> **PAGE**:
Can anyone tell me which Linux Flavour is used in IT Industry now a days for Software Developer(Oracle PL/SQL Developer/DBA) platform?
Because I wanted to install on my Laptop.

Thanks,
Mandar.
 


In my opinion, you could use any - ubuntu is probably the most popular for laptop installs.. and should have all of the dev tools you could want.

http://www.ubuntu.com
 
For a Laptop, if it is kinda new or just a tad bit old, you could use Linux Mint (If you are a beginner) or Debian. Debian is probably best for Software Developers because it is very stable, and thus you are less likely to crash/lose your work.
 
if it understand your question, you want to install a linux version that is inline with most businesses IT Dept that do run linux so you can develop as close as possible to their production environments

if that is the case, you will want red hat or suse but you will not be able to install those distributions unless you actually buy them which is very costly.

> **PROBLEMS TO SOLVE**:
1. In the forum thread on Linux distributions, which distribution is called probably the most popular for laptop installs?
2. Which Linux distributions does the forum thread on Linux distributions name? List every one.

> **INFORMATION PROVIDED**:
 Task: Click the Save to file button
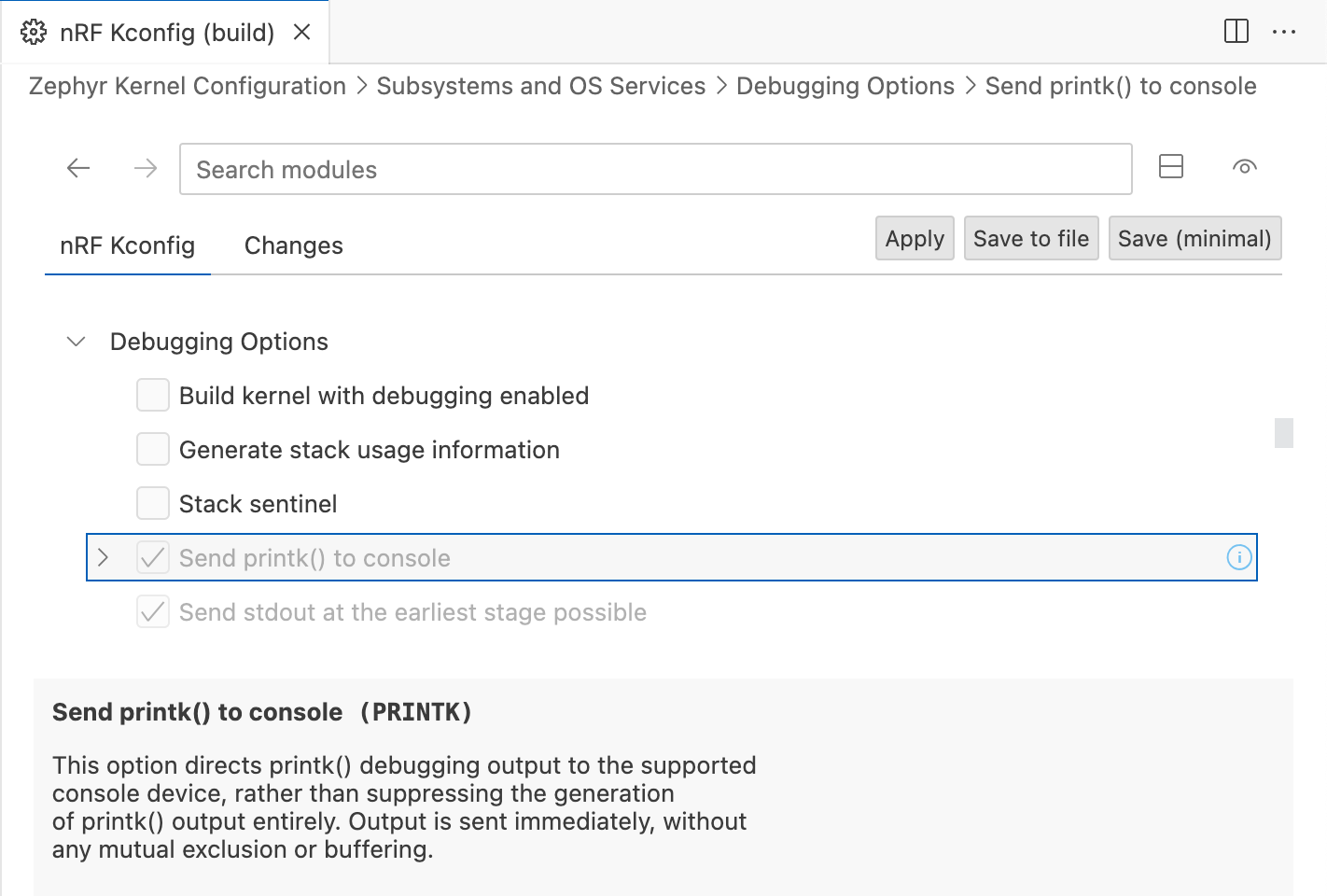click(1030, 239)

> **RESPONSES PER TASK**:
1. Ubuntu

2. Ubuntu, Linux Mint, Debian, Red Hat, SUSE